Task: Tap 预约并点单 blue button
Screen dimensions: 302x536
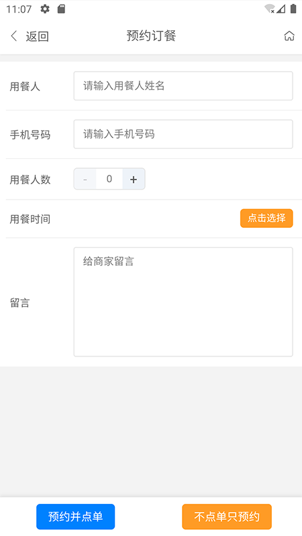Action: coord(76,517)
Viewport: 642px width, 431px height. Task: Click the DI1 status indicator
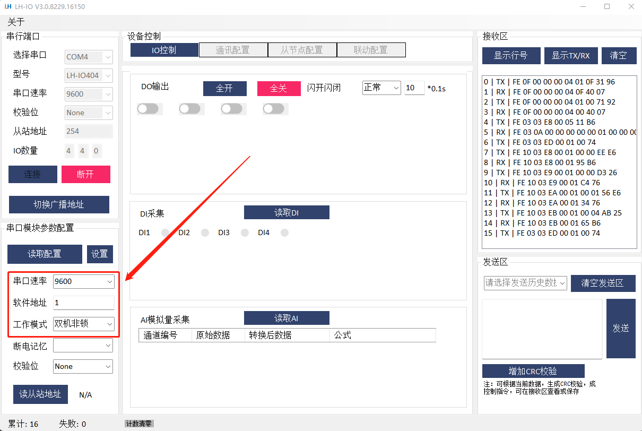coord(166,232)
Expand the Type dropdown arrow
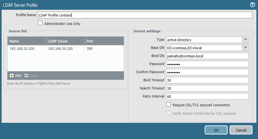The width and height of the screenshot is (258, 139). pyautogui.click(x=245, y=40)
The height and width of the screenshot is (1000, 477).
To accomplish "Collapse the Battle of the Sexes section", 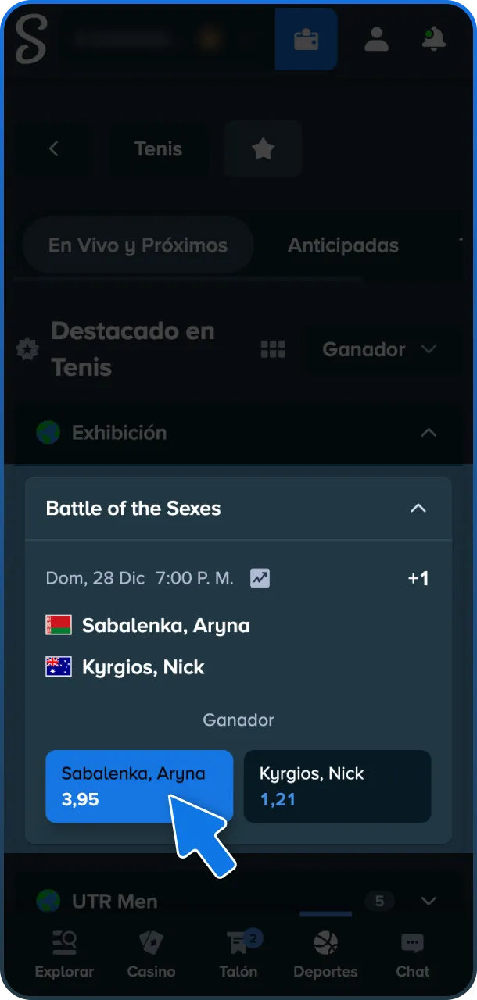I will (x=418, y=509).
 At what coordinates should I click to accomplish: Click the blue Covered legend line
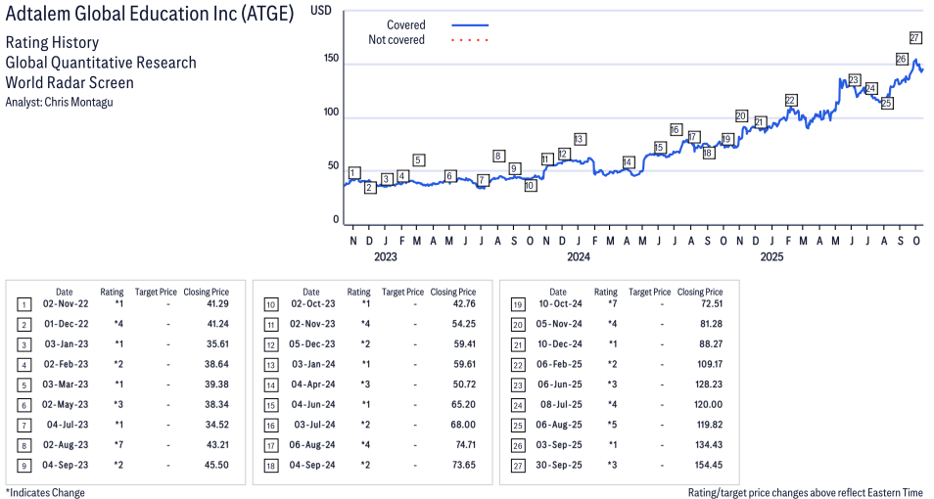click(x=470, y=25)
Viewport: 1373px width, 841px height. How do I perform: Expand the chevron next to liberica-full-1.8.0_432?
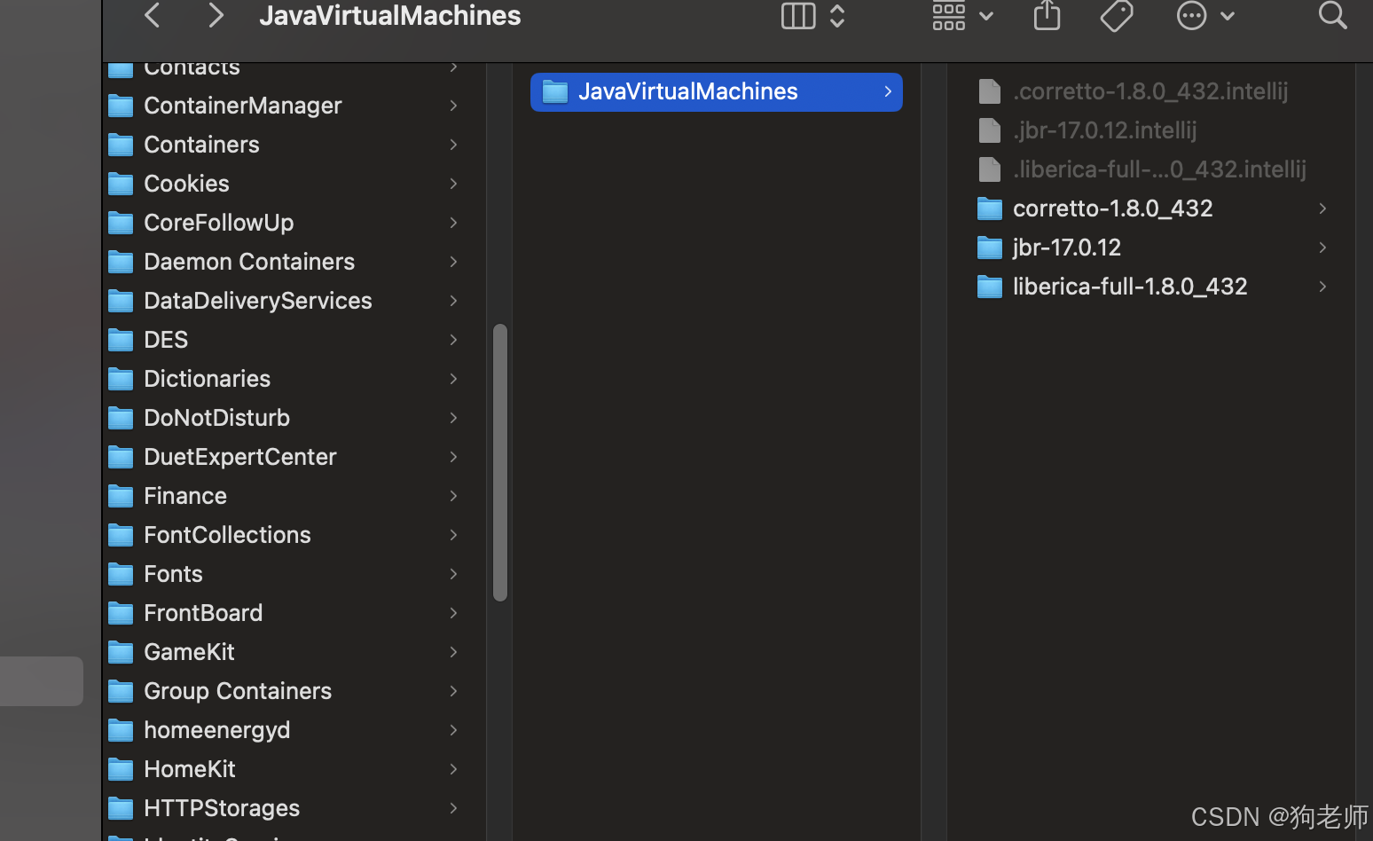(1322, 286)
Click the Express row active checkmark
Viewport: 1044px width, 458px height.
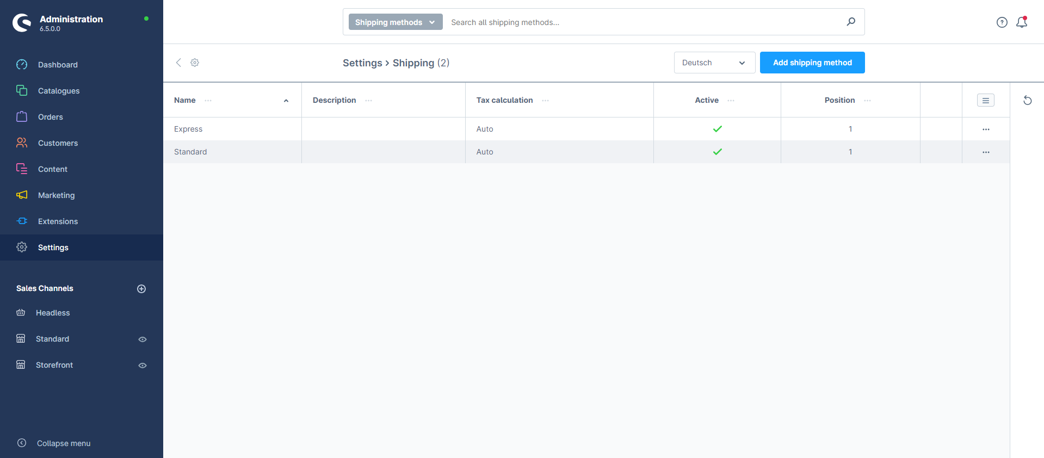click(717, 129)
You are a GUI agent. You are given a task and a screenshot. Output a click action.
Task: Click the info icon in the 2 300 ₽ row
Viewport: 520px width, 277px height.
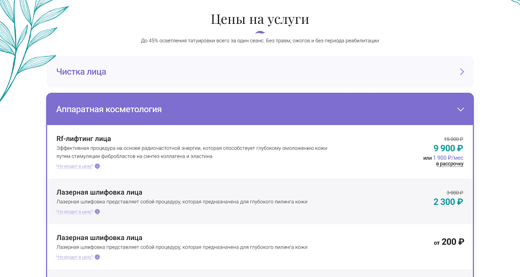pyautogui.click(x=98, y=212)
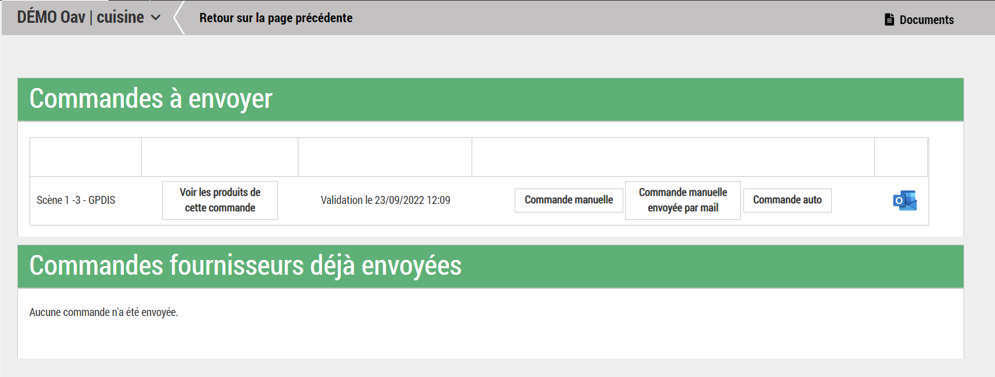This screenshot has width=995, height=377.
Task: Click the Commande manuelle button
Action: click(x=568, y=200)
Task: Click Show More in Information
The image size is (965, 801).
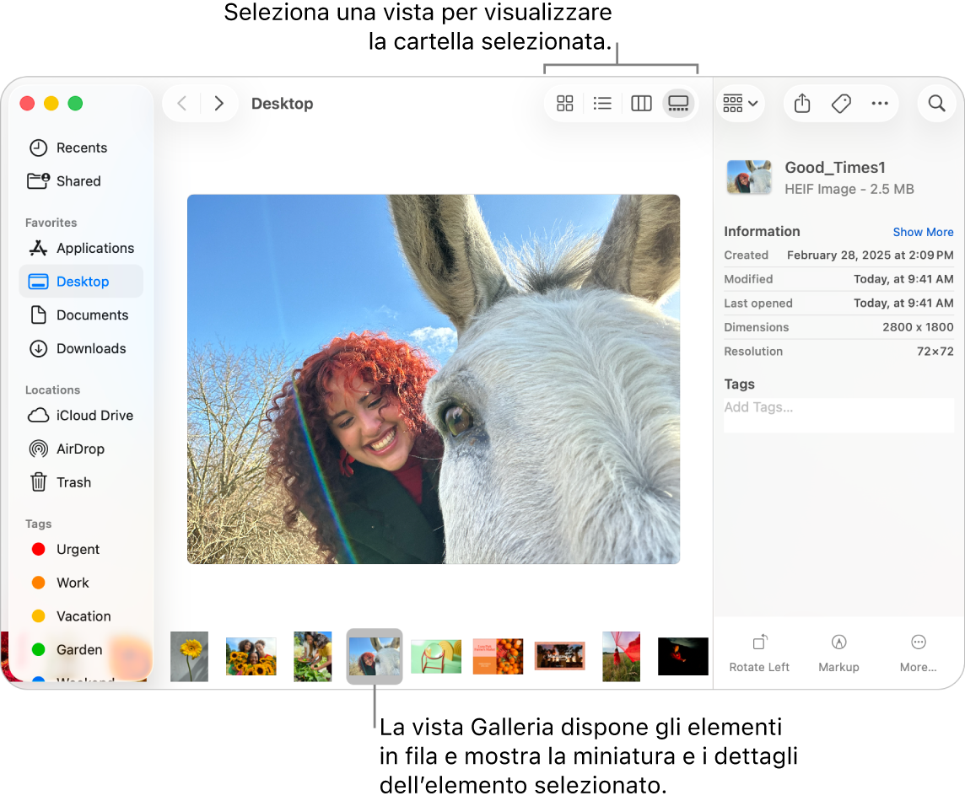Action: [x=923, y=232]
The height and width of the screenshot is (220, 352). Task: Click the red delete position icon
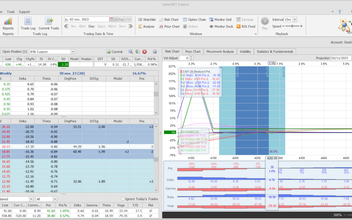coord(144,51)
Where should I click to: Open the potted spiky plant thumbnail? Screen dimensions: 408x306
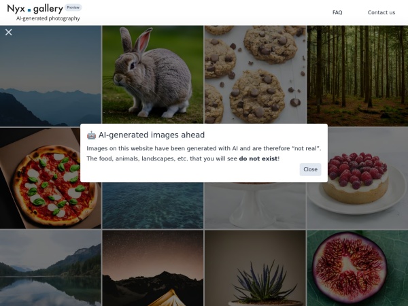pyautogui.click(x=255, y=268)
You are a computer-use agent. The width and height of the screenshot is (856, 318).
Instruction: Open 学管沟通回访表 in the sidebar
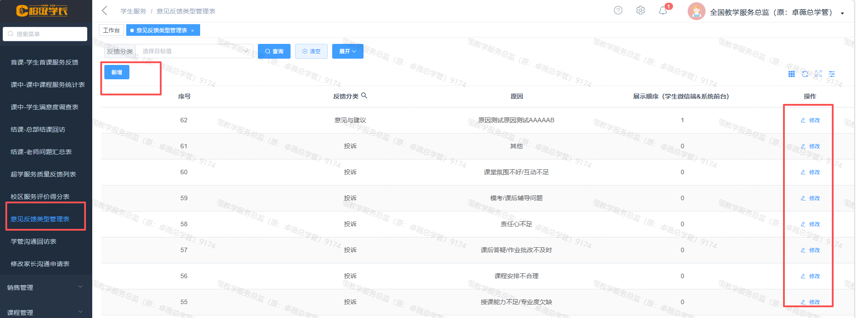(x=34, y=241)
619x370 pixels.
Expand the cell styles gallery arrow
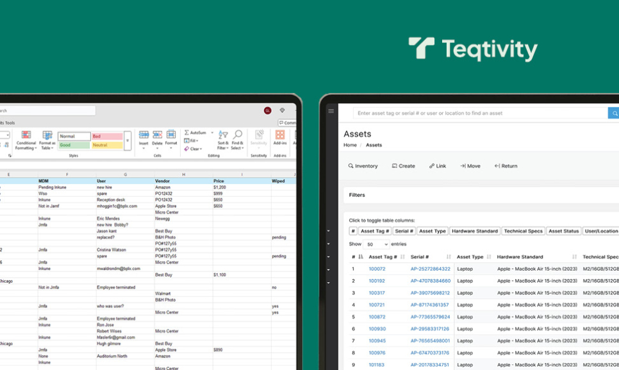coord(128,140)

**WHAT YOU ARE ASKED TO DO**
Go through the records above and return each line in which the word "agent" occurs.

**YOUR SOLUTION**
You are a GUI agent. You are given a task and a screenshot. Output a click action.
You are a computer-use agent. The width and height of the screenshot is (856, 318).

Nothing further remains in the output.